The biggest change, however, comes when the troupe is allowed to privatize and takes to the road, hoping to increase their audience appeal by changing their name to the “Shenzhen All-Stars Rock and Breakdance Electronic Band” despite the fact that none of the members have ever been to Shenzhen.
Platform was chosen as the second best film of the decade by Cinematheque, a group of more than sixty film experts associated with the Toronto International Film Festival (TIFF) and continues to be one of Jia’s most well-regarded and influential works.
Also of the note, Platform introduces an important recurring character in Jia’s filmography: Cui Mingliang’s cousin Sanming, an unfortunate peasant seemingly doomed to a life in the coalmines of Shanxi. Played by Jia’s real-life cousin Han Sanming, the character later returns for cameos in both The World and A Touch of Sin and takes the lead in Still Life, Jia’s award-winning 2006 release.
3. Unknown Pleasures (2002)
Unknown Pleasures introduces us to two apathetic and underachieving young men, Bin Bin (Zhao Weiwei) and Xiao Ji (Wu Qiong), who spend their days roaming about aimlessly in Datong, a rapidly advancing coal-mining city in Shanxi province. The film marks Jia’s first foray into digital video, forsaking the grittiness of the first two films for somewhat crisper, cleaner images. Much like Xiao Wu and Platform, the plot reveals itself slowly and meticulously as the unobtrusive camerawork relegates the viewer to an ever-present, but distant, spectator.
The vast environmental changes taking place in China, a peripheral element in the first two films, becomes a key element in Unknown Pleasures. As Datong is demolished and reconstructed all around them, Bin Bin and Xiao Ji are left feeling alienated and lost within their own hometown and their feeble and misguided attempts to improve their social situation, culminating in a pathetically amateurish attempted bank robbery, are met with constant failure.
Xiao Ji falls in love with Qiao Qiao (Zhao Tao), a local dancer recently employed to promote a thriving liquor chain, much to the chagrin of her thuggish boyfriend/agent, Qiao San (Li Zhubin). Meanwhile, Bin Bin struggles to come to terms with his girlfriend’s plans to leave for university in Beijing, a situation made even more difficult by the recent discovery that he has hepatitis.
Fresh on the heels of joining the WTO, China has become inundated with American products and decontextualized elements of American pop culture despite ongoing social anxieties regarding the relationship between the two powerful nations. Bin Bin, for example, is rewarded with a can of Coca-Cola while Xiao Ji’s unhealthy fascination with the glamorized criminality of Pulp Fiction, coupled with the ‘get rich no matter what’ sentimentality of the time, ultimately leads to the duo’s downfall.
Much like Platform, the film makes excellent use of contemporary pop music and television clips to accurately capture a specific period in time.
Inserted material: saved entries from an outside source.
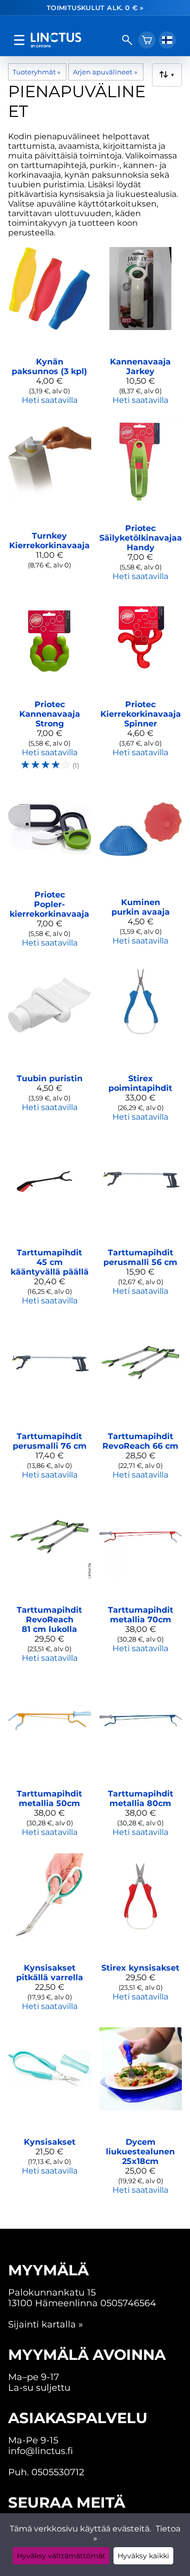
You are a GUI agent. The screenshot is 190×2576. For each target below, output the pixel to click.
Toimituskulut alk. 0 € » (95, 7)
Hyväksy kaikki (143, 2555)
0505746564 (128, 2303)
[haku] (127, 40)
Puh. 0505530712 (46, 2472)
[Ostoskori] (147, 40)
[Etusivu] (73, 40)
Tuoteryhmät (36, 72)
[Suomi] (167, 40)
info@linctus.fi (40, 2450)
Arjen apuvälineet (105, 72)
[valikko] (19, 40)
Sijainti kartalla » (45, 2324)
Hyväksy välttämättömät (61, 2555)
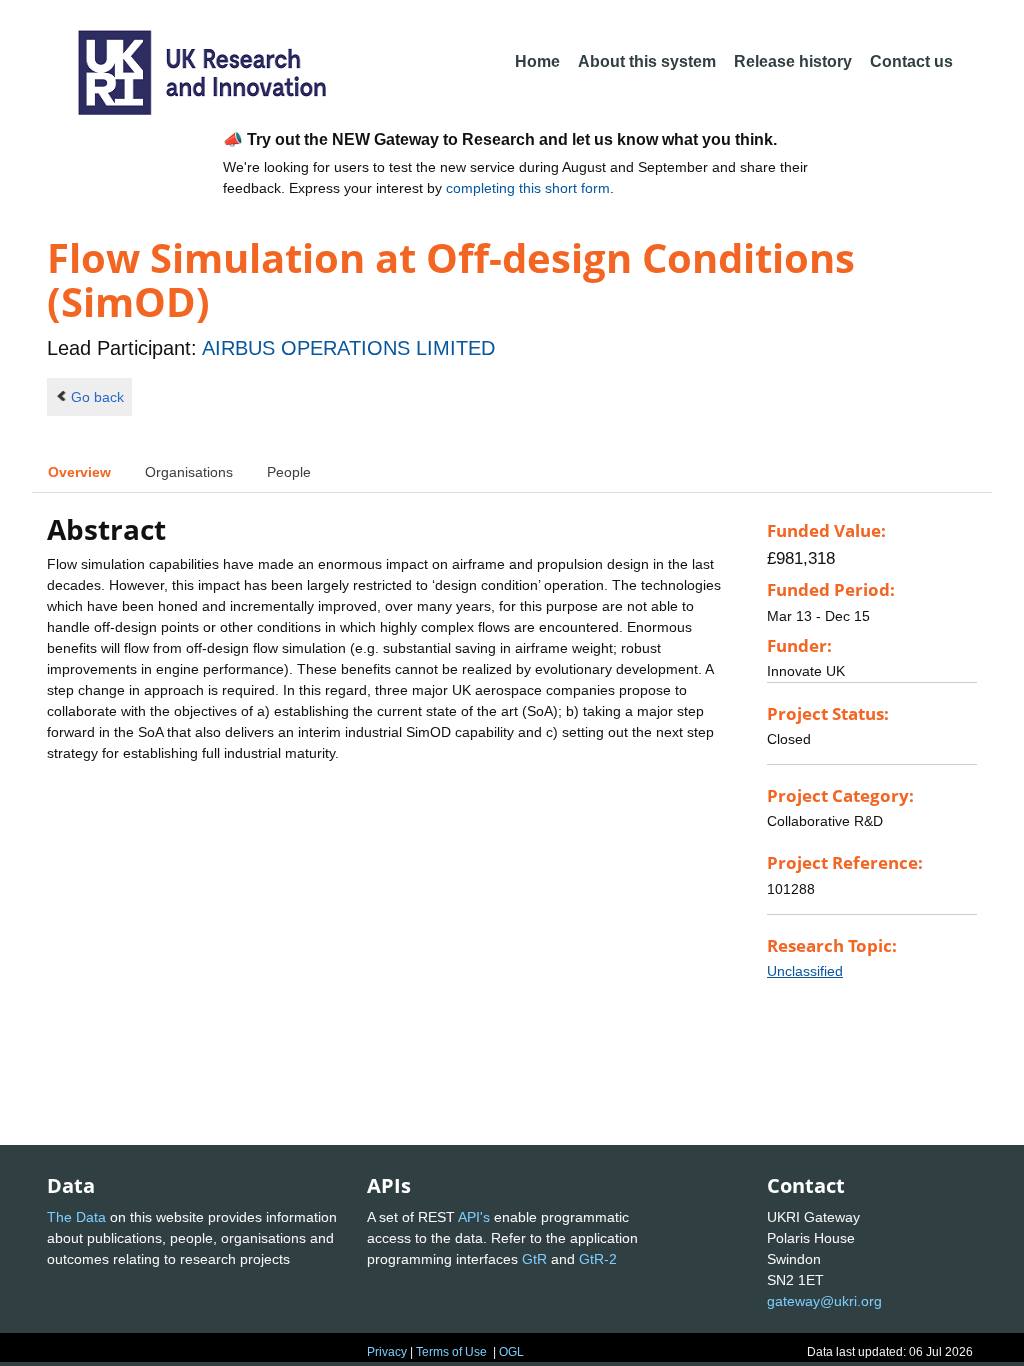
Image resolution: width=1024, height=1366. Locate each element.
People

For example, when we join a group of locals on the street, huddled around a small television to witness the announcement that Beijing will host the 2008 Olympics, we cannot help but celebrate with them. However, the Olympic fanfare is powerfully juxtaposed with an indifferent Xiao Ji, who leans against a nearby market stall, recovering from the shock of an unexpected beating by Qiao San’s gang of thugs.
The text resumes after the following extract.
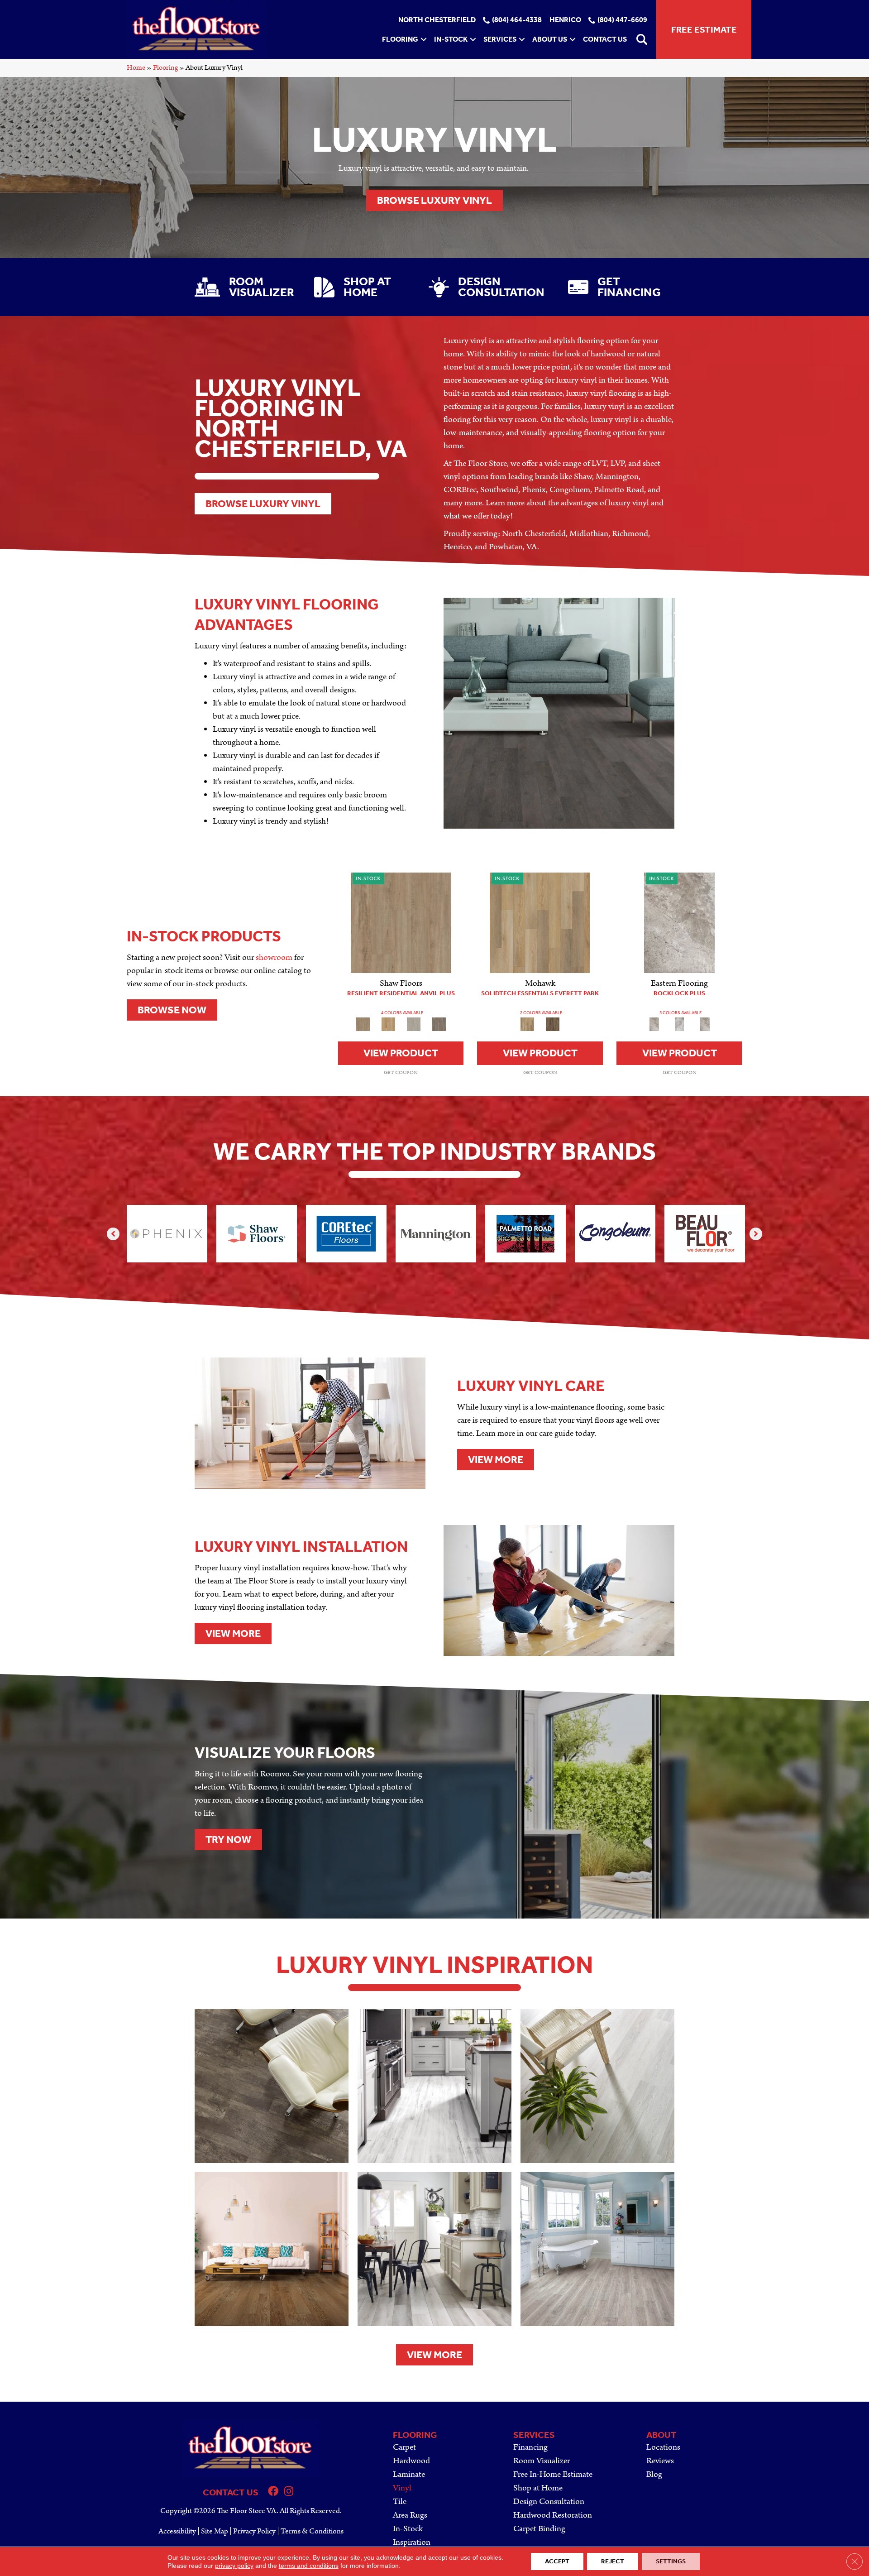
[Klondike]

Jia also takes the opportunity to playfully examine the role of his own films within the youth subculture of the time. In one of the film’s few lighter moments, Xiao Wu (Wang Hongwei) attempts to purchase bootleg DVDs of Xiao Wu and Platform from Bin Bin, who has taken to peddling pirated movies from a makeshift street cart. To Xiao Wu’s great disappointment, however, Bin Bin has neither film in stock.